Stored data –

◆ ◆ ◆ ◆

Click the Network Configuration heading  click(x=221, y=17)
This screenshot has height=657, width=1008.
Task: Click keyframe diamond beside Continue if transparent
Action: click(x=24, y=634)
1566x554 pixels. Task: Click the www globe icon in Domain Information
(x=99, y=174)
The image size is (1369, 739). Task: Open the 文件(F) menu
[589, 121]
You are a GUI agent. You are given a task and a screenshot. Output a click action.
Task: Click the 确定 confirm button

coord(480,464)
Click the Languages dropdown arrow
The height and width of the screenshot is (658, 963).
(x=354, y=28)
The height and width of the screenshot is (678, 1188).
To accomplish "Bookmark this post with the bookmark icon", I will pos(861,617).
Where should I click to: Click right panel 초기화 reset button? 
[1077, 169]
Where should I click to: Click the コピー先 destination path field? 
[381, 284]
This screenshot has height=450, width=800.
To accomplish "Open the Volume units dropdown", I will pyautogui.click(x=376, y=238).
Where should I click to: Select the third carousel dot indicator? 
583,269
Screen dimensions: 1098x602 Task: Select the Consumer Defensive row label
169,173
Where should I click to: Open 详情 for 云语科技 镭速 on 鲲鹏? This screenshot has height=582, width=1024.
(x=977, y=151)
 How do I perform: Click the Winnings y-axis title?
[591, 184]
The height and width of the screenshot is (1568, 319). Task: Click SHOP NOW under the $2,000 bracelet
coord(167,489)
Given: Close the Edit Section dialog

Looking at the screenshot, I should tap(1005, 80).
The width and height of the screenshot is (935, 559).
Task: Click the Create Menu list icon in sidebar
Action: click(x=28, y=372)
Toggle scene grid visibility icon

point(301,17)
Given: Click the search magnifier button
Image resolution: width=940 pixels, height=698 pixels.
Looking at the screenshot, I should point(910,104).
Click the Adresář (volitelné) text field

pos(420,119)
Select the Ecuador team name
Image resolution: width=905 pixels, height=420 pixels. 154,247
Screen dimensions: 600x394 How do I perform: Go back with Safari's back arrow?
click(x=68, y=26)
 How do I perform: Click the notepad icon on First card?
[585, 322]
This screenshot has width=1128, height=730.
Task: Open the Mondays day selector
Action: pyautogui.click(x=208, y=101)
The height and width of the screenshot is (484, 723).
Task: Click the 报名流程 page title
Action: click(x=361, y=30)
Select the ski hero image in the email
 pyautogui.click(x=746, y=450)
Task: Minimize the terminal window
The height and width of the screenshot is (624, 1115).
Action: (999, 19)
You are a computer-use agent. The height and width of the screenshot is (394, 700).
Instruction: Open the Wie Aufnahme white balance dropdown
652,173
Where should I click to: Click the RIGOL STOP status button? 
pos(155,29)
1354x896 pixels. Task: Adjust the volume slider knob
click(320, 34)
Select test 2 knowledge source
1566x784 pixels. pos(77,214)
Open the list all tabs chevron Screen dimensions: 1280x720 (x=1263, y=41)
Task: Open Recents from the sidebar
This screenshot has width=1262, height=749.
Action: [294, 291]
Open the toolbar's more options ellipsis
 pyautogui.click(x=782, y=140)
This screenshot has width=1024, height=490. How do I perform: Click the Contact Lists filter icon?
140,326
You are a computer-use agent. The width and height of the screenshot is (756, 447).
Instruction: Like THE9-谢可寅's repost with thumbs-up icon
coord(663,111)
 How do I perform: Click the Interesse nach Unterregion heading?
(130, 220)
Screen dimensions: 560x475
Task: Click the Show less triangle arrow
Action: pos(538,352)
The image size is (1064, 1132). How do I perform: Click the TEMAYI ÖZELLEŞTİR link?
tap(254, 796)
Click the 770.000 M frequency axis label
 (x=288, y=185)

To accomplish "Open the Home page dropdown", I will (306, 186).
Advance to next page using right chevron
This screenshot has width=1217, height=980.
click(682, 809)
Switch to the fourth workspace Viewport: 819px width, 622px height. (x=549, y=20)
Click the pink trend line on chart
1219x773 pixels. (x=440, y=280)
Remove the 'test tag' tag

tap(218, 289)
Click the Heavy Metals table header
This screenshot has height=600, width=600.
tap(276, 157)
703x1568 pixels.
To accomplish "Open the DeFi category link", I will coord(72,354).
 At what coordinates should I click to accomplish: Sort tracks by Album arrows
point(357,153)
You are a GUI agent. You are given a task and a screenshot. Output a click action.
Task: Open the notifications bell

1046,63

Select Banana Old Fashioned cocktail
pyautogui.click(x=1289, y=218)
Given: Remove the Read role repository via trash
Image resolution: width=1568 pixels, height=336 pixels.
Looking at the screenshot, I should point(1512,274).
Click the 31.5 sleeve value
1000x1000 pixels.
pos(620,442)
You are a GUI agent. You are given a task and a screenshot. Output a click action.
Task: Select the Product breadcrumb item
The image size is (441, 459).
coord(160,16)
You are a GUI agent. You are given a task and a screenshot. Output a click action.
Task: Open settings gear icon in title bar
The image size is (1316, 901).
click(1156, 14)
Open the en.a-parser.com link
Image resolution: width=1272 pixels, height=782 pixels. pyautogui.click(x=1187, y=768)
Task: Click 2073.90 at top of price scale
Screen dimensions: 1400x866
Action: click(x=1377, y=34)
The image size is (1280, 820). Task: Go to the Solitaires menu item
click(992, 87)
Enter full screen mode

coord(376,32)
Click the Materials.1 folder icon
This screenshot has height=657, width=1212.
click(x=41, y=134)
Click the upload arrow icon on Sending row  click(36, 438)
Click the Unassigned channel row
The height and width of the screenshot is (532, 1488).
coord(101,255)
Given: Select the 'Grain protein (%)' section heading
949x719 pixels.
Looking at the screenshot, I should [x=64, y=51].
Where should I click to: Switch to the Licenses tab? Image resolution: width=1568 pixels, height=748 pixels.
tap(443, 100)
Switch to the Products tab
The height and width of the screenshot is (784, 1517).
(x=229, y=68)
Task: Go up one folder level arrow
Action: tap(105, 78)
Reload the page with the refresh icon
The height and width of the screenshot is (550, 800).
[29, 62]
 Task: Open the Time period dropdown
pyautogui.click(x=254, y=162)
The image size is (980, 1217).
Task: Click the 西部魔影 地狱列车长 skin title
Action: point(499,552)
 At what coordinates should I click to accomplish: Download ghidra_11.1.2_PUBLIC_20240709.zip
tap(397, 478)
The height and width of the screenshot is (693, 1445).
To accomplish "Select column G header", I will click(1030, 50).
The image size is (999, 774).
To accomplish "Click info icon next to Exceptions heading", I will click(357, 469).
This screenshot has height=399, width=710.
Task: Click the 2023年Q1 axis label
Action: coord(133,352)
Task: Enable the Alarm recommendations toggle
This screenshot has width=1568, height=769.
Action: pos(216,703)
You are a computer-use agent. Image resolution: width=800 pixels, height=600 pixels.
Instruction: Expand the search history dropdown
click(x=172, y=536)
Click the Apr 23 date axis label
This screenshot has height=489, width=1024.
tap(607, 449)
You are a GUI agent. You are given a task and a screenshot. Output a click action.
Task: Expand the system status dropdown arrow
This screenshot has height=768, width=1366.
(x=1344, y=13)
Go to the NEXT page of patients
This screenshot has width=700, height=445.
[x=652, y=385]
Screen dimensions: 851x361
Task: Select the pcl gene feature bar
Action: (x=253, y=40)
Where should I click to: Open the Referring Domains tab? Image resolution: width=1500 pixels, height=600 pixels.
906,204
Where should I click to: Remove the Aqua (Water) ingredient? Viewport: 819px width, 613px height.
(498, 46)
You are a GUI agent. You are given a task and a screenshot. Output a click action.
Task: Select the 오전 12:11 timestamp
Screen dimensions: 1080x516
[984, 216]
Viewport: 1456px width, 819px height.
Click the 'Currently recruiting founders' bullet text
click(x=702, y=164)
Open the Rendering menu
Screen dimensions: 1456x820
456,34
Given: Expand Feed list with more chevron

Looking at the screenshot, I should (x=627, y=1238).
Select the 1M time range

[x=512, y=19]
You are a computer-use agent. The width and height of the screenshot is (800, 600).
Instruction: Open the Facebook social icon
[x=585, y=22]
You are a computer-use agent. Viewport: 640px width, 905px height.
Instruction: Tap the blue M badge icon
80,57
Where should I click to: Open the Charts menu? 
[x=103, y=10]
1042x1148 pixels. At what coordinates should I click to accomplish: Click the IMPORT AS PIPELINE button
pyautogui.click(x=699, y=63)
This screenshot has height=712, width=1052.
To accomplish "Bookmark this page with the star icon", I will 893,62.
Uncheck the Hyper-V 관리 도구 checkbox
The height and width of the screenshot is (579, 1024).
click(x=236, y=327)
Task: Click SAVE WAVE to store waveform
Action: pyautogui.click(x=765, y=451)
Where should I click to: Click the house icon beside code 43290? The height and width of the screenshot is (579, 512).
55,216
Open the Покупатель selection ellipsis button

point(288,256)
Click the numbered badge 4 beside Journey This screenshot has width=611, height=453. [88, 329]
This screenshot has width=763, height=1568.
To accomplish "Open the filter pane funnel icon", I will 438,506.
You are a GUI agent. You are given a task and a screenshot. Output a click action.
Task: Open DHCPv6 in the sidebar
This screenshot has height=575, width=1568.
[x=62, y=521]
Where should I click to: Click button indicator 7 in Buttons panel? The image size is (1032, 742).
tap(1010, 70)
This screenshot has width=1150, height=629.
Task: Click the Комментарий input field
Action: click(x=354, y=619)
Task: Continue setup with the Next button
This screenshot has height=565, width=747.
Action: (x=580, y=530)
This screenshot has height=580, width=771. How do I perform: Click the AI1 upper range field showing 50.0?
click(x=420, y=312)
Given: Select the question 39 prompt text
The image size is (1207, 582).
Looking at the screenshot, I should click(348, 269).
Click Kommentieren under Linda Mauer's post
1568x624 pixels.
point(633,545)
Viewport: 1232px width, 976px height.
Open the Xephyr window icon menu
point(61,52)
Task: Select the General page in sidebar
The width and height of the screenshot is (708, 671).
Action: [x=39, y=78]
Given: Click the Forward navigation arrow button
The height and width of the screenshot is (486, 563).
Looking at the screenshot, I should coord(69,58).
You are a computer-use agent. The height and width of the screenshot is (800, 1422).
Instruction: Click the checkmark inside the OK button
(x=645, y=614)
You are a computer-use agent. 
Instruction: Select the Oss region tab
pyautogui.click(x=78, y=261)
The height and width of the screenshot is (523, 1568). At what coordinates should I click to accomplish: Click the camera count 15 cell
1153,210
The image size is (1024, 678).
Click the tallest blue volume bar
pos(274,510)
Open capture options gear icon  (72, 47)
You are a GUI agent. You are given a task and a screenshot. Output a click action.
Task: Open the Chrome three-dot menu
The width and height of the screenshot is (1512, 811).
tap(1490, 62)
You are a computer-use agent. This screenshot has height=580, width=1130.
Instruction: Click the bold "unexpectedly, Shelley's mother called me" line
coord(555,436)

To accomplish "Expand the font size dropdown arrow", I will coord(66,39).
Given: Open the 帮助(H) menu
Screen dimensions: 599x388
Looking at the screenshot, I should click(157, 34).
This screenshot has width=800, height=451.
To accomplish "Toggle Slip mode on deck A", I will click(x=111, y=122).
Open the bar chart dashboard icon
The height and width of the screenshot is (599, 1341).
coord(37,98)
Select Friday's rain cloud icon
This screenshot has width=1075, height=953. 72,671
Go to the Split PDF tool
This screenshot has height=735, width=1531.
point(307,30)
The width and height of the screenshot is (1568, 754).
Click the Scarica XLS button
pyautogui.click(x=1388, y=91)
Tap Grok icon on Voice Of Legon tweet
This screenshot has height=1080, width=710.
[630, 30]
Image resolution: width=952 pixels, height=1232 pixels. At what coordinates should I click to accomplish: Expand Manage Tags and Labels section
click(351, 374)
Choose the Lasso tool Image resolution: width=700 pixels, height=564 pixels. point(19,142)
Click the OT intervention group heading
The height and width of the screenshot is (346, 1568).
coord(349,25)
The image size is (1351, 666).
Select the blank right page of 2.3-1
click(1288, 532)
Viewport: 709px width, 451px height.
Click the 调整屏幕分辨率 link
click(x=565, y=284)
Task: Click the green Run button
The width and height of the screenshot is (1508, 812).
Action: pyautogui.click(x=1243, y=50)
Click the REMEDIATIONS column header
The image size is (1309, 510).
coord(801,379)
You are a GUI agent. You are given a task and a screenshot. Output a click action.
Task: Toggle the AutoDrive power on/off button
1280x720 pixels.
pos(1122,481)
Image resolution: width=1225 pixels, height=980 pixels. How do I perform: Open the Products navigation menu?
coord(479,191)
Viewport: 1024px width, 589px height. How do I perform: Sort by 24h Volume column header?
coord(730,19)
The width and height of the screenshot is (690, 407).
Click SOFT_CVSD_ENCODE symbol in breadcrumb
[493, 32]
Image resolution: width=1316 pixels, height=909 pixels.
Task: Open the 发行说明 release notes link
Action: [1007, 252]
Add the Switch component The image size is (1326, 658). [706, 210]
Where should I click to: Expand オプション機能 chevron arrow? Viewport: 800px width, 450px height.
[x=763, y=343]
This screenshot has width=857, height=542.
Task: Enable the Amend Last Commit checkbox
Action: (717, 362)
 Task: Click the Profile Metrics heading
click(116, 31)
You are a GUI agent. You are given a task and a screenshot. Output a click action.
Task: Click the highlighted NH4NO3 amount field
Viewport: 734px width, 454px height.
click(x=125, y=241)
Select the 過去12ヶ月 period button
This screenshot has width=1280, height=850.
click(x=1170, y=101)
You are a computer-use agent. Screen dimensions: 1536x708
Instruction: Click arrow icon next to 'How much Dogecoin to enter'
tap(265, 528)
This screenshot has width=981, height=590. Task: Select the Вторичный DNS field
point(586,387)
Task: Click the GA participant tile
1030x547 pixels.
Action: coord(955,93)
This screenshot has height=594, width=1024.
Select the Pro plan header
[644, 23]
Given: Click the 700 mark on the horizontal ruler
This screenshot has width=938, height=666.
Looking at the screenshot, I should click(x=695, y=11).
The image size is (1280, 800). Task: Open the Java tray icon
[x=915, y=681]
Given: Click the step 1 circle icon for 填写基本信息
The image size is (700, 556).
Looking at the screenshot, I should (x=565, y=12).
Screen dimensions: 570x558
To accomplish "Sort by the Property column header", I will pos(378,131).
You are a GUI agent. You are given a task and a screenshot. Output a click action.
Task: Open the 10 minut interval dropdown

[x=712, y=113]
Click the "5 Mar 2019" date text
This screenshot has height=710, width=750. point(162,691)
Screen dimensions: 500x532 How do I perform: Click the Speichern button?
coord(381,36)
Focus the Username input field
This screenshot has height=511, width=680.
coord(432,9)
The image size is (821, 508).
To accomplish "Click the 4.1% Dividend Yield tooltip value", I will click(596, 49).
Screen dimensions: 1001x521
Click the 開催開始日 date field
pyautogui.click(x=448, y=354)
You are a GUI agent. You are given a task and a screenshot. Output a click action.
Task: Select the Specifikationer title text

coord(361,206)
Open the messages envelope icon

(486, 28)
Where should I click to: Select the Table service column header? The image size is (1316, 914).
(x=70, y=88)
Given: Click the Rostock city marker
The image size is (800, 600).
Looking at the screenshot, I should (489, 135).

◆ ◆ ◆ ◆

Your objective – Using only the entries above, output the line with "screenshot is (800, 600).", the line with "This screenshot has width=763, height=1568.", and all lines between them, exactly as they stand.

Finished exercise –
You are a computer-use agent. The width and height of the screenshot is (800, 600).
Instruction: Open the Facebook social icon
[x=585, y=22]
You are a computer-use agent. Viewport: 640px width, 905px height.
Instruction: Tap the blue M badge icon
80,57
Where should I click to: Open the Charts menu? 
[x=103, y=10]
1042x1148 pixels. At what coordinates should I click to accomplish: Click the IMPORT AS PIPELINE button
pyautogui.click(x=699, y=63)
This screenshot has height=712, width=1052.
To accomplish "Bookmark this page with the star icon", I will 893,62.
Uncheck the Hyper-V 관리 도구 checkbox
The height and width of the screenshot is (579, 1024).
click(x=236, y=327)
Task: Click SAVE WAVE to store waveform
Action: pyautogui.click(x=765, y=451)
Where should I click to: Click the house icon beside code 43290? The height and width of the screenshot is (579, 512).
55,216
Open the Покупатель selection ellipsis button

point(288,256)
Click the numbered badge 4 beside Journey This screenshot has width=611, height=453. [88, 329]
This screenshot has width=763, height=1568.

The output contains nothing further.